**What you will do**
The word "computer" marks the lines to copy; find all of them in the entries below.

------ Material for this exercise

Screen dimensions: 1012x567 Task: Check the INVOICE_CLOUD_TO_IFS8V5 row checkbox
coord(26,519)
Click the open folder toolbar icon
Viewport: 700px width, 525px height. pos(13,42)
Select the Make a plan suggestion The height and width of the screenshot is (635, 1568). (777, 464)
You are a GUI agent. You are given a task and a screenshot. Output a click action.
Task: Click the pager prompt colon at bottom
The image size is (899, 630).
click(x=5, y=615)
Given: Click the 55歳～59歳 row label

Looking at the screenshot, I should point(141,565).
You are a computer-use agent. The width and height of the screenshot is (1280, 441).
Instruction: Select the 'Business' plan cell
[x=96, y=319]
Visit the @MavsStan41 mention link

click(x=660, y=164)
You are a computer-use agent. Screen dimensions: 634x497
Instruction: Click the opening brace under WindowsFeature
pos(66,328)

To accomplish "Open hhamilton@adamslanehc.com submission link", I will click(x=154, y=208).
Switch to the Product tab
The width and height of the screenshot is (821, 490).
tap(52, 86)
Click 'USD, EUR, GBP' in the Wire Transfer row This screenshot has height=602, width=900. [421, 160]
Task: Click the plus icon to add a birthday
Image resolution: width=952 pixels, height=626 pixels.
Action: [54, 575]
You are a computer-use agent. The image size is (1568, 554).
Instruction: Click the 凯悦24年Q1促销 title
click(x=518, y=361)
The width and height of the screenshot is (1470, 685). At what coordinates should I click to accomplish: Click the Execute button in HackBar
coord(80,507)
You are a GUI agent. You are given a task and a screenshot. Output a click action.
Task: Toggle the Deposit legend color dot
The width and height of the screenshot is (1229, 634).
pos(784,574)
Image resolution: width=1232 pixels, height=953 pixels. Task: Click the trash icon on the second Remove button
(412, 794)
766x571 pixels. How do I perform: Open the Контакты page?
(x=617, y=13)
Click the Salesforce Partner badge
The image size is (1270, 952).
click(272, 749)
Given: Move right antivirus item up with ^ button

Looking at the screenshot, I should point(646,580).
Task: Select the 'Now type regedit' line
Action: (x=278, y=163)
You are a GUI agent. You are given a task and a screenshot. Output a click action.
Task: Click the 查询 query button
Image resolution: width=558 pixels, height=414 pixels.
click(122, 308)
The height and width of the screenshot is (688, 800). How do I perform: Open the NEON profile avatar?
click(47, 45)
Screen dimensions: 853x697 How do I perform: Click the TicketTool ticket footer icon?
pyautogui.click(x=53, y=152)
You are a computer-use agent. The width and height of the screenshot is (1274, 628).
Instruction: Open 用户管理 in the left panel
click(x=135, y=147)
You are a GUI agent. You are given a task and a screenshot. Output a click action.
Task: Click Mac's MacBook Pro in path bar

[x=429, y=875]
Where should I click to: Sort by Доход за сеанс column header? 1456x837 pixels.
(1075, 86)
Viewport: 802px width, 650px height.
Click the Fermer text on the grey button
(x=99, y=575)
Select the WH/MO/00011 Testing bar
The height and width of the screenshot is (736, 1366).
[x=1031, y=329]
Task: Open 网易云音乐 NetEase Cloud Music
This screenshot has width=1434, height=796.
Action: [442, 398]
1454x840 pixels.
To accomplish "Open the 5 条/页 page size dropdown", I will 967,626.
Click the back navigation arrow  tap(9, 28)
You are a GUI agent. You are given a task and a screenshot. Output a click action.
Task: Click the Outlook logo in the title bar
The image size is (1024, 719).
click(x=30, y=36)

------------

**Your solution**
You are a computer-use agent. The width and height of the screenshot is (1280, 441).
You are a computer-use agent. Screen dimensions: 634x497
You are a computer-use agent. The image size is (1568, 554).
You are a computer-use agent. The width and height of the screenshot is (1274, 628).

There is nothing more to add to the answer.